Schnabel shoots the process of painting with an urgency. These scenes are so vibrant, the paint pops off the screen as though in 3Dwhat might Bi Gan do with this material? There is an effort to relate Van Gogh’s style to photography, through the abstraction of rain on a window. With coloured lenses and hurried camerawork, Van Gogh’s form becomes the film form.

So how well does this fit into the Van Gogh canon? The recent Loving Vincent (Dorota Kobiela/ Hugh Welchman, 2017) is a glorified kids film, that plays to the silver screen crowd, and these American takes – including Robert Altman’s Vincent and Theo (1990) and Minnelli’s Lust For Life (1956) – are too respectful and stately to really capture the genius. More successful are Akira Kurosawa’s Dreams (1990) and an old episode of Doctor Who, which treat the artist in terms of his influence and confront our wish to reach back to him. This lands somewhere in the middle.

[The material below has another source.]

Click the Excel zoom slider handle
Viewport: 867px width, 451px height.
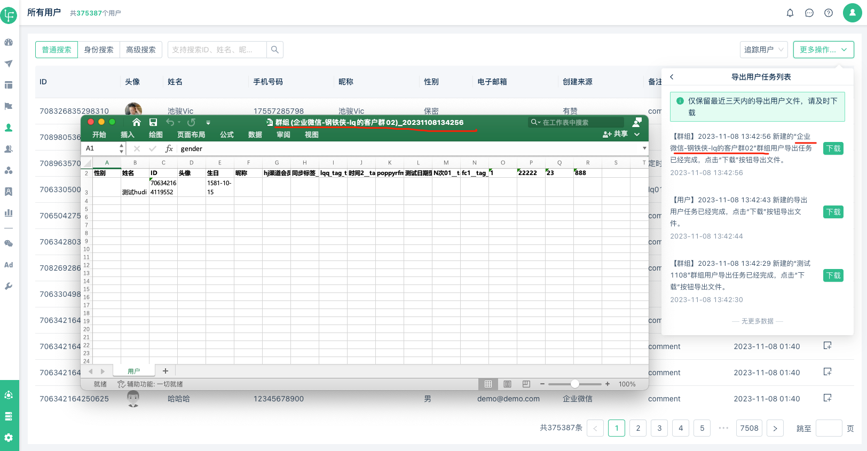(575, 384)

For despite the formal tics and a game Dafoe, At Eternity’s Gate still follows the expected beats of a Van Gogh biopic. The Ear. The kids throwing rocks. The insane asylum. The notion of tortured genius isn’t really challenged by Schnabel, who doesn’t really bring anything new to our understanding of events surrounding Van Gogh. It’s a straightforward depiction of his last years, which may be enough. Its pleasures are varied, and the Dafoe performance is wonderful, but this is a tribute act, rather than an earth shattering new take.

At Eternity’s Gate showed at the International Film Festival Rotterdam,when this piece was originally written. It is out in UK cinemas and also on Curzon Home Cinema on Friday, March 29th.